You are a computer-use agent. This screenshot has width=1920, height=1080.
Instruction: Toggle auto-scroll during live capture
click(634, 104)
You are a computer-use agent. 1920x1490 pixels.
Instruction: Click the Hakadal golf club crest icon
------
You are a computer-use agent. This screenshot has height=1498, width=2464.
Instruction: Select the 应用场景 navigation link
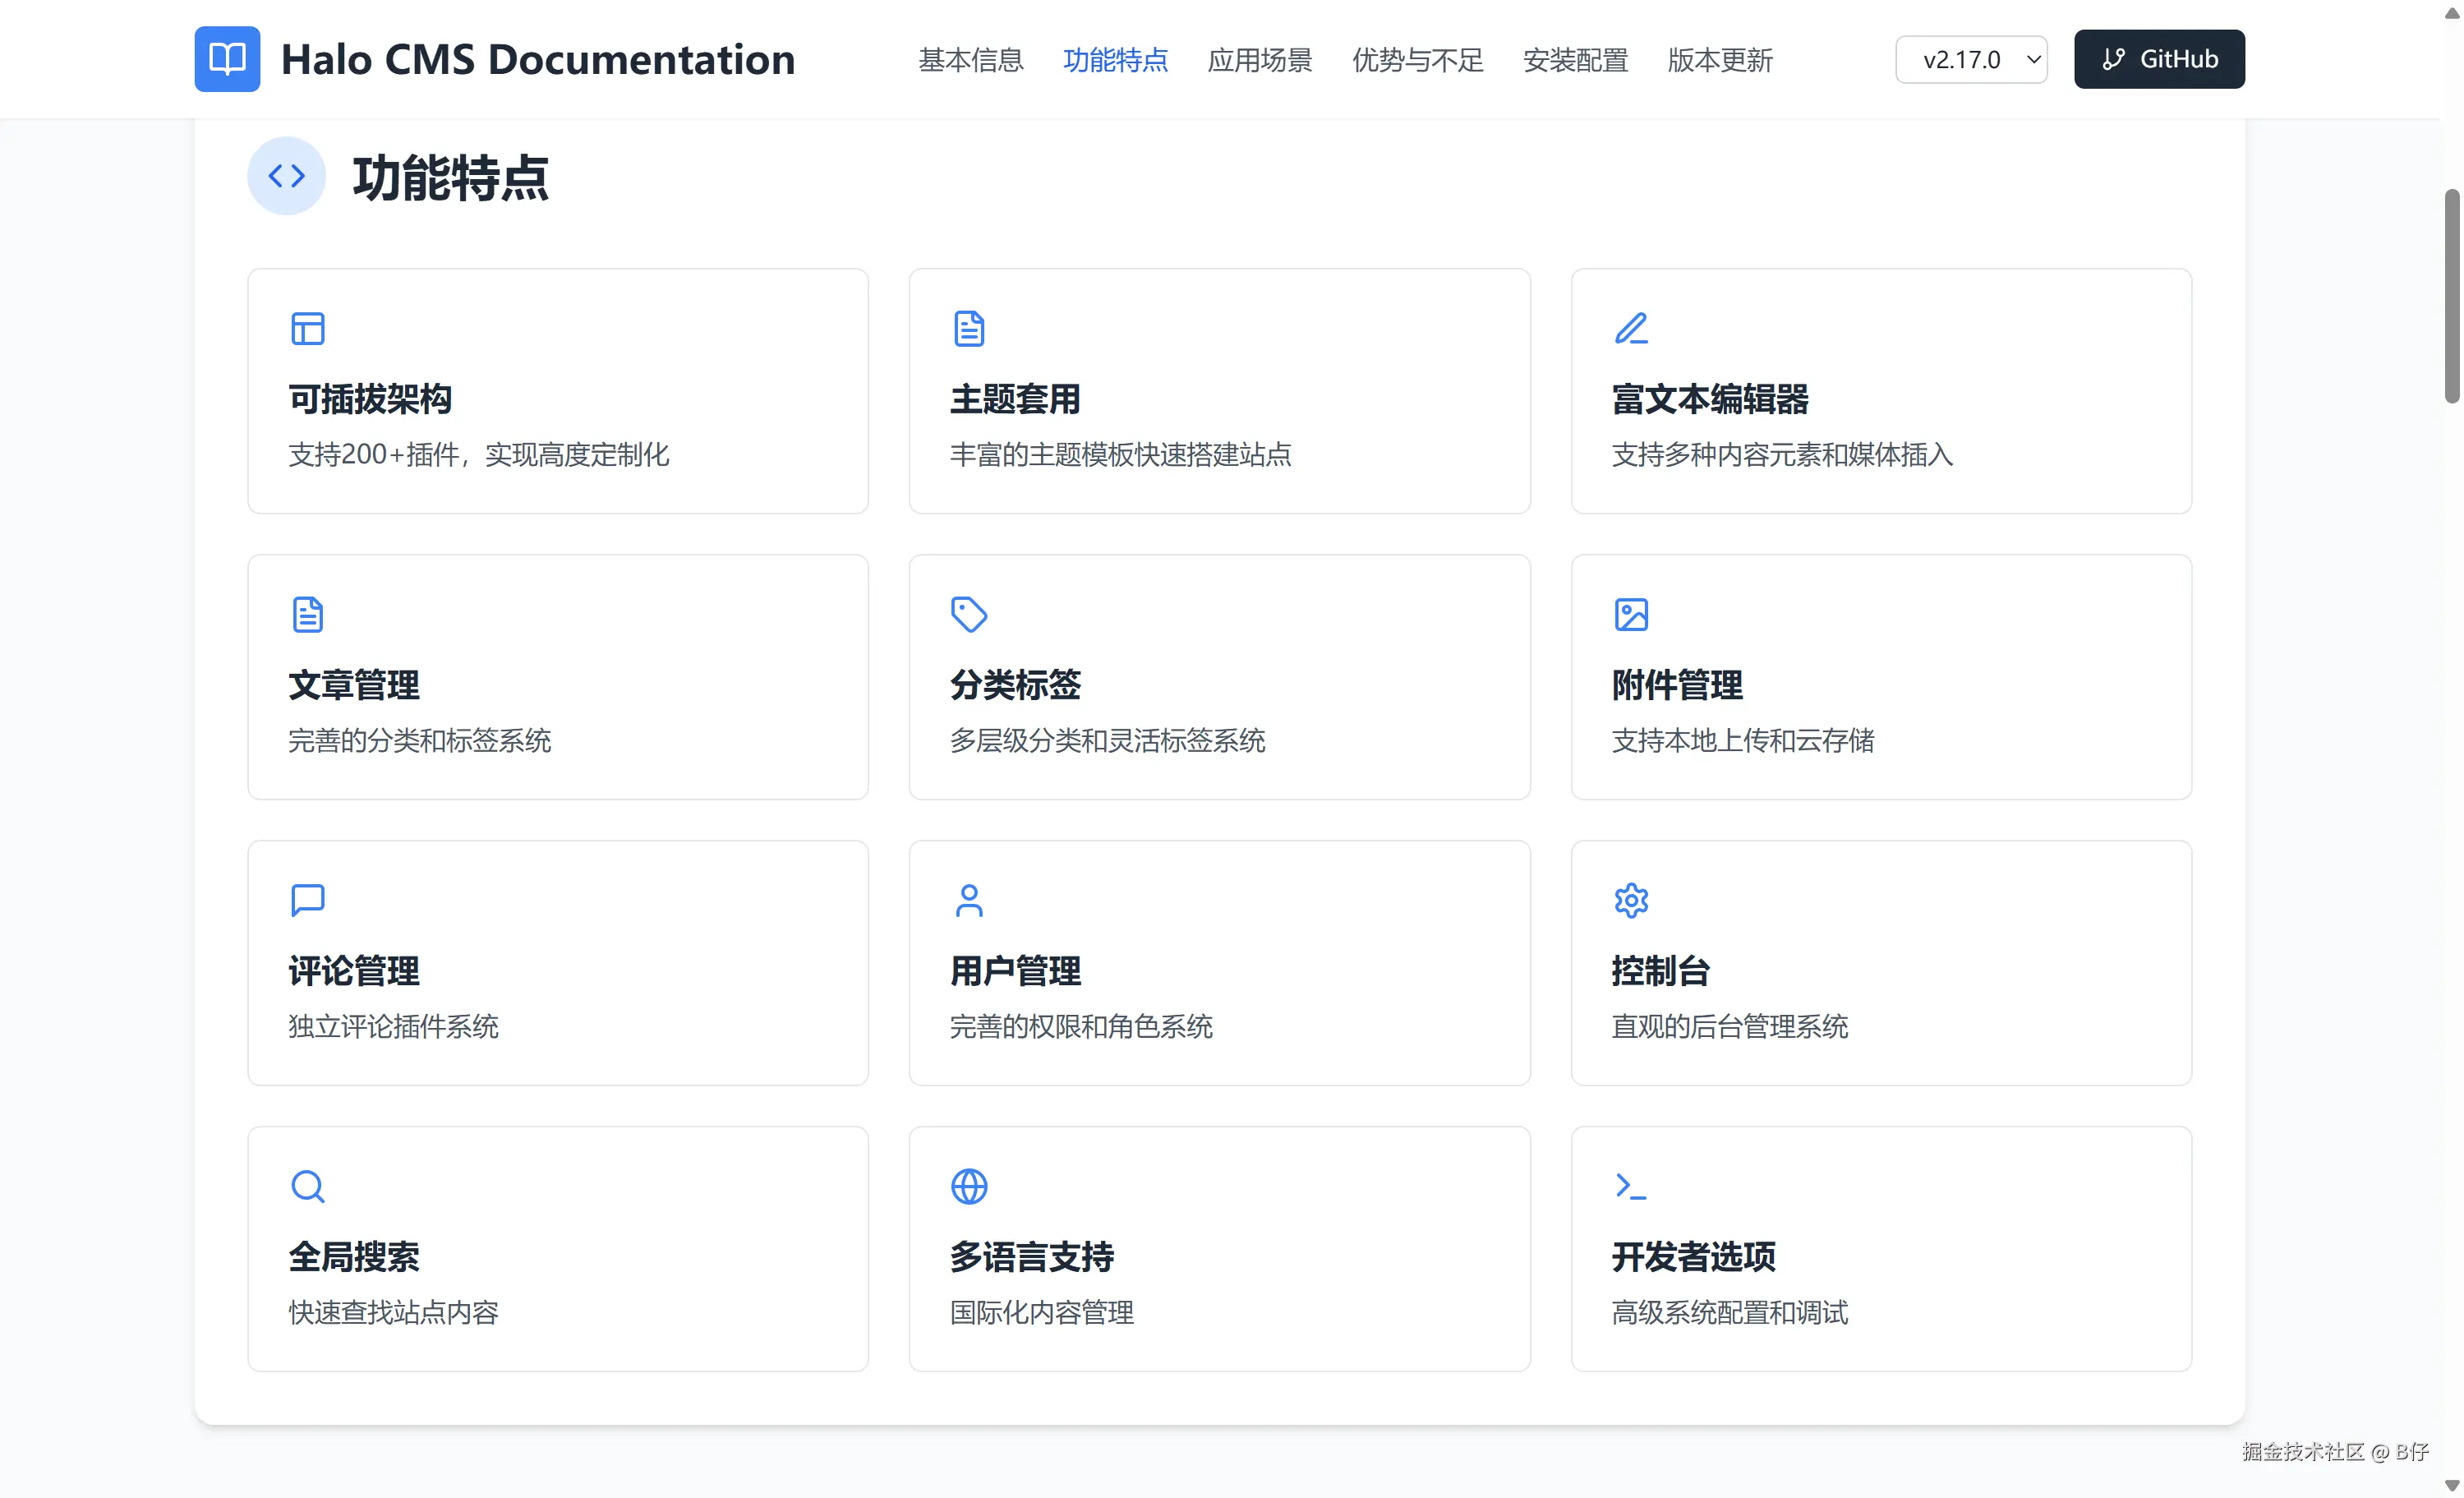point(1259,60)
------
→ Problem to solve: Take the line above containing "has width=1920, height=1080.", the line containing "Instruction: Click the", and all lines in between, and copy them exactly without anything else.

→ Answer to the problem:
You are a computer-use agent. This screenshot has width=1920, height=1080.
Instruction: Toggle auto-scroll during live capture
click(634, 104)
You are a computer-use agent. 1920x1490 pixels.
Instruction: Click the Hakadal golf club crest icon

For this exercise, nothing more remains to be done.